La nostra memoria filmica è fatta in gran parte di cinema americano, con un respiro dinamico e profondo, in particolare nei western tradizionali e in quelli che a partire dagli anni 60 destrutturano il genere ma rimangono sempre all’interno del mito.
Quest’idea di spazio, che il deserto americano trasmette, e di movimento verso una frontiera che si sposta sempre in avanti, ha contagiato anche molti autori europei in trasferta Usa, dall’Antonioni di Zabriskie Point al Wenders di Paris Texas.
Oggi arriva Bruno
Dumont a far saltare il banco. Chi è costui vi chiederete. Premio Fassbinder (prometteva bene) con la sua opera prima L’età inquieta (1997), film sgradevole, dalla fisicità cruda, nel piacere e nel dolore, già allora compagno di Ciprì e Maresco nella disperazione definitiva. Nel 1999 realizza L’umanità: personaggi che soffrono nella propria carne la sofferenza dell’intero genere umano, natura indifferente che trionfa sull’uomo, concretezza oscena del sesso.
Insomma, avrete capito: un cinema fatto per non compiacere le platee e neanche la critica, che infatti lo accoglie quasi sempre malissimo, con reazioni esagerate: rifiuto, disgusto, derisione nevrotica.
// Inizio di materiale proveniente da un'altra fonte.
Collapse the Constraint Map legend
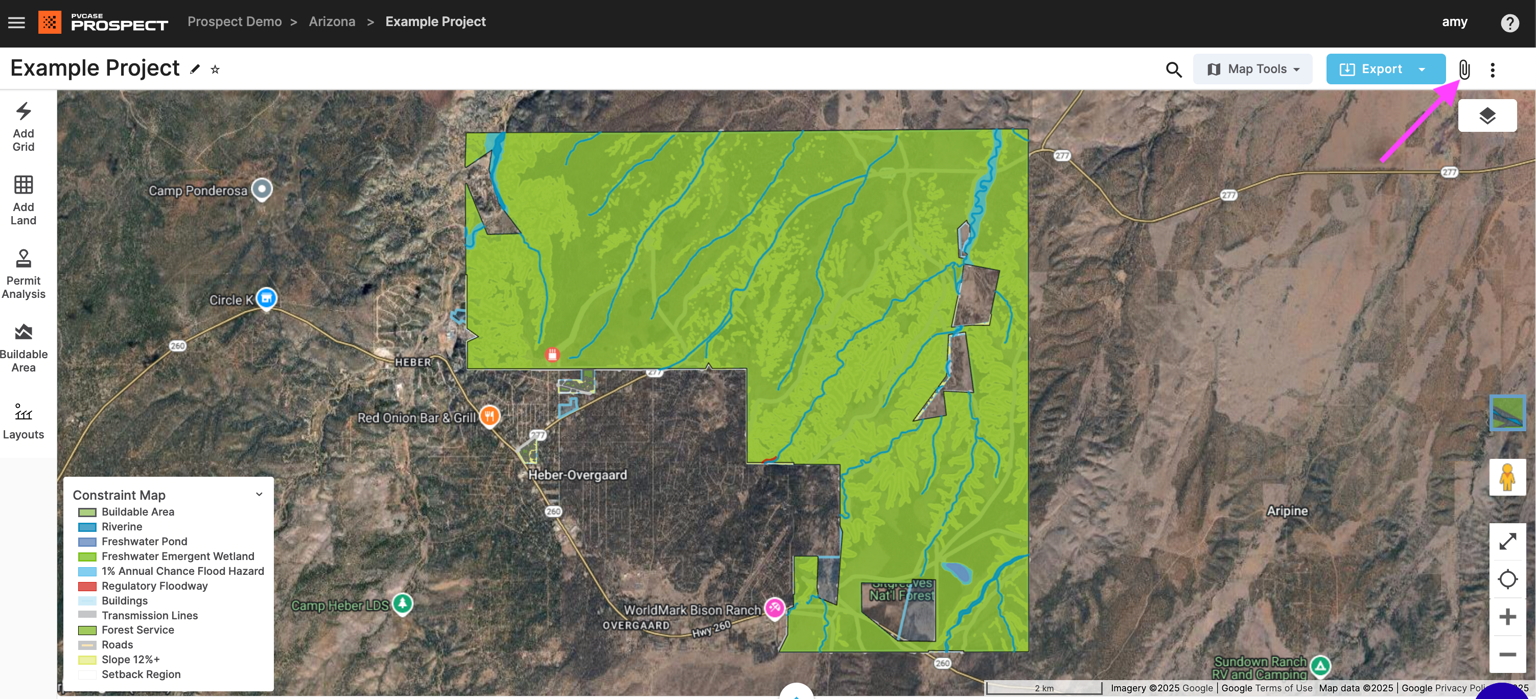 point(259,494)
Invece piace a David Cronenberg, che lo premia a Cannes.
A Venezia ha presentato 29 Palms, film di orrore sperimentale, ancora regressione, crudezza, violenza, barbarie. La località di 29 Palms non potrebbe essere più lontana nella geografia del cinema da Paris Texas.
Eppure è un cinema che a suo modo merita attenzione. Dumont va anche lui in trasferta negli Usa, si chiede polemicamente perché la gente va a vedere il cinema americano, pensa che ci abbia inquinato la mente, ne vuol recuperare i paesaggi, i codici e i personaggi, del western in particolare: il deserto di Joshua Tree (lo scenario del cinema di John Ford), i cactus, le stazioni di servizio, i drugstore, le macchine, le sirene della polizia. Ma il suo gioco con lo spettatore ha un qualcosa di perverso, utilizza il nostro immaginario pieno di cinema americano per violarlo esplicitamente nel suo lato mitico-turistico, nel rapporto tra paesaggio e figure umane che in 29 Palms diventa isterico, confuso, scostante.
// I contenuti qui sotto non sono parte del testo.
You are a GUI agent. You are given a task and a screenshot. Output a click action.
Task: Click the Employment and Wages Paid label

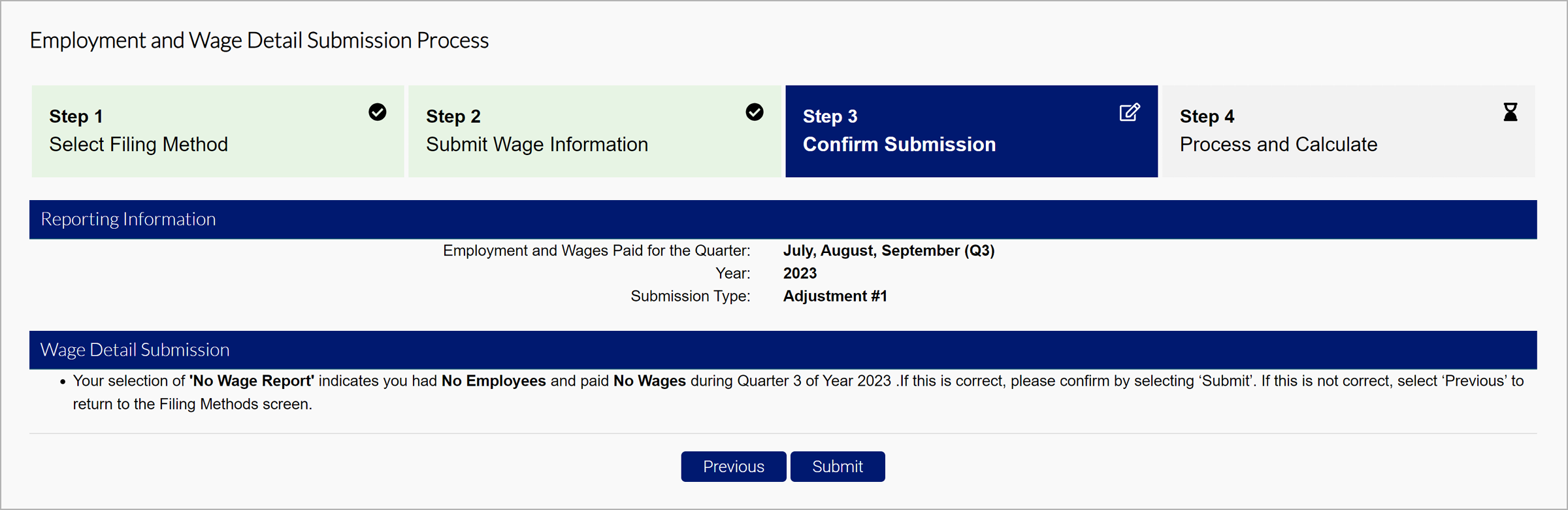click(x=596, y=251)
Il regista vuole neutralizzare il racconto (una coppia che litiga e fa l’amore), per guardare oltre i corpi, per scoprire il mistero che ci sta dietro e risvegliare nei suoi personaggi e negli spettatori una paura generata dall’immensità del deserto americano, una paura astratta, l’angoscia contenuta dentro, sollecitata dal fuori campo, da quello che non vediamo ma possiamo solo immaginare alla fine avverrà (e andrà oltre le nostre aspettative): scalpo selvaggio!
Il suo rapporto tra il paesaggio e i personaggi è rovesciato di senso rispetto al mito: un tuffo nell’intimità di una coppia, violata anch’essa nei suoi standard cinematografici tradizionali, oltre l’incomunicabilità antonioniana. Un cinema scorticato, come i suoi protagonisti, disperato e disturbante, per qualcuno morboso e insostenibile. Eppure in alcuni momenti, al di là della noia (anch’essa meccanismo mentale straniante?) riesce ad esprimere un sentimento vero, quello di un rapporto animalesco e sofferto, tra due individui chiusi nel proprio mondo, un lui con un egoistico bisogno di soddisfare il proprio desiderio, una lei masochisticamente aggrappata, attratti reciprocamente, ma incapaci di vera apertura all’altro.
Dumont ci lancia dal suo pianeta un segnale (di aiuto?), indifferente al se e a chi potrà raccoglierlo. In Italia il film uscirà distribuito dalla Filmauro (specializzata in Boldi-De Sica) che punterà su un inesistente scandalo sessuale per richiamare gli spettatori, lo farà uscire magari nei gelidi multiplex (specchio di un’altra alienazione da consumo) e lì non troverà mai un suo pubblico.